The doctor, looking every bit the startled deer in the headlights, shook his head numbly and once more tried to break away.
“Hold on doctor, I’m not done with you yet. Are you aware that in the intervening weeks and months – and sometimes years – that you medicate your patients’ emotions with psychotropic drugs, you have robbed them of the ability to access and complete all of the memories they accrued within their relationship with the person who died? And that the eventual withdrawal from the unnecessary medications you prescribed are almost always much more painful and difficult than the original, normal and natural reactions to the death itself?”
Seeing and hearing no response from the doctor, John continued, propelled by the obvious weight of those thousands of grievers whose lives had been impacted by the lack of helpful guidance from medical and other professionals.
“Next week, after you recover from my diatribe, call me. We’ll go to lunch, and I’ll teach you some of the stuff they left out of your training at medical school.”
If you think this is a manufactured story, think again. Sadly, it’s 100% real and true. And it needs no enhancements or fancy fonts to highlight the tragedy contained within it. Worse, it replicates itself thousands of times every day in our modern world, and continues to make it seem as if real feelings are inconvenient and inappropriate and should be eliminated.
And if you think it’s an attack on the medical profession, you’ll have to re-think that too, because there is a positive postscript to this story.
Recall that early in the article we referred to the doctor as, “The concerned and well-meaning attending physician, a long-time friend of the family…” Well he really is a good doctor and genuinely cares about that family and the others in his practice and his life. He did call John and arranged to have John come to his office and deliver an in-service for the doctor and all of his staff, on how to interact with the people who are affected by losses of health and other fearful issues.

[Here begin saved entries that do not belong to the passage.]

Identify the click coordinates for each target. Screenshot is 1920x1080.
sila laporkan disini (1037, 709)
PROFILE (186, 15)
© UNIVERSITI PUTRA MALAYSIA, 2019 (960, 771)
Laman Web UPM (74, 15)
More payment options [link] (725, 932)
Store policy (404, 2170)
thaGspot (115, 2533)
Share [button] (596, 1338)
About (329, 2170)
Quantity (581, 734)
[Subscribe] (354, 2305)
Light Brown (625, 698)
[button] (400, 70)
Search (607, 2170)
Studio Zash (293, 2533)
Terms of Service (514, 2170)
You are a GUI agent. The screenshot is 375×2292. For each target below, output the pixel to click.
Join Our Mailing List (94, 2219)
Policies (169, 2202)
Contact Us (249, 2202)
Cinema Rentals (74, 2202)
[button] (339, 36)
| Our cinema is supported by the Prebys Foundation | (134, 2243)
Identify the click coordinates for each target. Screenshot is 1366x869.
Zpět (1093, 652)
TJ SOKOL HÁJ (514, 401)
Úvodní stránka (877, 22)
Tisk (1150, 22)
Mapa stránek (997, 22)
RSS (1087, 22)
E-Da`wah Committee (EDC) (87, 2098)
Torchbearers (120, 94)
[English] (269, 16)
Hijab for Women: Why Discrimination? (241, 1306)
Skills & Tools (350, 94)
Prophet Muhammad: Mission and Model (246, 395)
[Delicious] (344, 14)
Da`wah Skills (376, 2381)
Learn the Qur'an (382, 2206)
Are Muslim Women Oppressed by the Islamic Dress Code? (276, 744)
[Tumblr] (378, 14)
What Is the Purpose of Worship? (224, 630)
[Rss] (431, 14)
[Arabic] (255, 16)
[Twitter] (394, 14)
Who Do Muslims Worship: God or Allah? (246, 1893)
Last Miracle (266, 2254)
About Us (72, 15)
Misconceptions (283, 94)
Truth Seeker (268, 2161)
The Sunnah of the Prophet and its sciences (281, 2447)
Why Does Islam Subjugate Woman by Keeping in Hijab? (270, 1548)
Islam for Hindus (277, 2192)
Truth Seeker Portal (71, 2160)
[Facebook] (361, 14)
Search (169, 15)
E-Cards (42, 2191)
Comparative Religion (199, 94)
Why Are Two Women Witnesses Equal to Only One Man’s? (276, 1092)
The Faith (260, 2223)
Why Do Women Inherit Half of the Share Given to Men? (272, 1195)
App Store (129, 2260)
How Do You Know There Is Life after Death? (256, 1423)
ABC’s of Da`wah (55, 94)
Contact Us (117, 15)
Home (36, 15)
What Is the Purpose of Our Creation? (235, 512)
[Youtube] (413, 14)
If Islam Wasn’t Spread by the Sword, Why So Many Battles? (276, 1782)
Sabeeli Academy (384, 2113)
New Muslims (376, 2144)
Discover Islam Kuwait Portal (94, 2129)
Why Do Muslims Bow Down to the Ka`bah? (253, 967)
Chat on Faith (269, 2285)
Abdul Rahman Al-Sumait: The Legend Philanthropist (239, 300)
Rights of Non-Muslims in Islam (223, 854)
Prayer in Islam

Most doctors, like the majority of people who enter the care-giving professions, are good people. All they are lacking is the correct information to make their interactions with their clients more complete.
Rather than an attack, let’s label this as a call to arms. Make that a call to the hearts of the professions and the professionals who must be encouraged to add an essential component to their tool kit, by learning much more about people’s reaction to loss and what to do about it.